Skakmat. Aku heran kenapa bisa memiliki sahabat seperti Minghao. Mulutnya setajam silet dan aku selalu tersakiti dengan kata-katanya. Anehnya aku masih menjadi temannya, bahkan sekarang tengah menelponnya, malam-malam. Tapi kata-katanya juga membuatku sadar, ternyata aku terlalu banyak mengeluh di depannya sampai ia enggan menceritakan hal bahagia kepadaku.

"Maaf." Ucapku.

"Hmm... kenapa belum tidur?"

"Nggak tahu. Aku daritadi coba tidur, tapi nggak bisa." Jawabku lirih. Ku dengar di seberang sana Minghao menghela napas panjang.

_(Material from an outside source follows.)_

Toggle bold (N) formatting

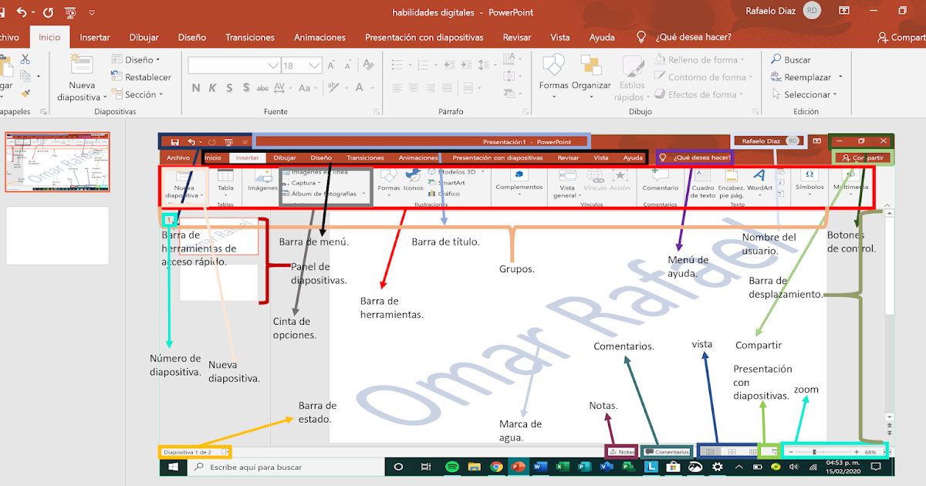click(x=195, y=88)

"Mau jalan-jalan sampai pagi?"

"Tidak!" Seruku cepat. "Aku baru pergi konser bareng Mingyu. Kakiku tidak sanggup berjalan."

"Jangan diartikan secara harfiah. Maksudku, keliling kota, naik mobil atau kau mau ke tempat biasa?"

Aku tetap menggelengkan kepala, walau tawaran akhirnya sangat menggiurkan. Malam-malam ke 'Tempat Biasa' pasti sangat menyenangkan, apalagi hari ini langitnya cerah. Aku dan Minghao pasti bisa melihat banyak bintang di sana. Sayangnya aku tidak mau merepotkan Minghao. Ia pasti lelah setelah berlatih seharian.

"Kau tidak istirahat?"

"Ini lagi di jalan pulang. Cepat putuskan! Mau keluar atau tidak sekarang!?"

"Tidakkk." sahutku mantap. Lagi-lagi Minghao menghela napas. "Serius?" Tanyanya memastikan.

"Serius. Fokus di jalan, oke? Teleponnya ku matikan saj--"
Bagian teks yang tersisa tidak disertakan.